Sometimes I think I can remember being scared when I was still in my mother’s womb. It’s not much more than a distant feeling really – and I have no idea what I could have been frightened of in there, or how – in my unformed state – I could have perceived it.
Unless . . .
Unless.
It’s probably more accurate to say that I sometimes think I can remember being scared when we were still in our mother’s womb. There were two of us in there: me and my sister, Ellamay. We were twins, and I know in my heart that my embryonic fears – if that’s what they were – were as much Ellamay’s as they were mine.
We were scared.
Together.
We were as one.
As we still are now.
And perhaps we knew what was coming. Perhaps we were frightened because we knew one of us was dying . . .
No, I don’t think that’s it.
I don’t think any of us knows what death is until it’s explained to us. And the strange thing about that is that although there must be a pivotal moment in all our lives when we find out for the first time that all living things die, and that at some point in the future our own life will come to an end, I certainly can’t remember the moment when I found out, and I’d be surprised if anyone else can either.
Which is kind of weird, don’t you think?
What I can remember though is the effect that moment had on me.

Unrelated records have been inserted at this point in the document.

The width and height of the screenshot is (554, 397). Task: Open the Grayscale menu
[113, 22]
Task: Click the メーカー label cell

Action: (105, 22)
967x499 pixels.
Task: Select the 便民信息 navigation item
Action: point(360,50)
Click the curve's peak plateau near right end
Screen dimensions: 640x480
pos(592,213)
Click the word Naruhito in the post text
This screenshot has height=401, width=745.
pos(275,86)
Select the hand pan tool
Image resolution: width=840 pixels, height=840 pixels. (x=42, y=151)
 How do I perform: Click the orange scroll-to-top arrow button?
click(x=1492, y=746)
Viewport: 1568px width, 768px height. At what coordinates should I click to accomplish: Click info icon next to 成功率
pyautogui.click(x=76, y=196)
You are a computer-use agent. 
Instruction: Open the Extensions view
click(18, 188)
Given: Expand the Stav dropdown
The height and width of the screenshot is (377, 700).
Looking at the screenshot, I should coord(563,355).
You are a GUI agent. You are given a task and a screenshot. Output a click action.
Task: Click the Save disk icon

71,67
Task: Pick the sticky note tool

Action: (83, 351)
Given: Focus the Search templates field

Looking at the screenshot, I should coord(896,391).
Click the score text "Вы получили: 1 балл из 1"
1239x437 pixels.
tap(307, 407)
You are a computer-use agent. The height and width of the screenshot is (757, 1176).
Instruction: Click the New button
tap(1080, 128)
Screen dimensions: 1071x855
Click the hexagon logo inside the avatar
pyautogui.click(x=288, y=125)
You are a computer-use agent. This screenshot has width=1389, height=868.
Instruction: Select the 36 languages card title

I don’t know how old I was at the time – four? five? six? – but I clearly remember lying in bed at night with my head beneath the covers trying to imagine death. The total absence of everything. No life, no darkness, no light. Nothing to see, nothing to feel, nothing to know. No time, no where or when, no nothing, for ever and ever and ever and ever . . .
It was terrifying.
It still is.
. . . lying there for hours and hours, staring long and hard into the darkness, searching for that unimaginable emptiness, but all I ever see is a vast swathe of absolute blackness stretching deep into space for a thousand million miles, and I know that’s not enough. I know that when I die there’ll be no blackness and no thousand million miles, there won’t even be nothing, there’ll be less than nothing . . .
And the thought of that still fills my eyes with tears.
But sometimes . . .
Sometimes.
Sometimes it feels as if that memory doesn’t belong to me, that it happened to someone else. Or maybe I read about it in a book or something – a story about a mixed-up kid who lies in bed at night trying to imagine death – and I identified with it so much that over time I gradually convinced myself that I was that mixed-up kid, and his imaginations were mine.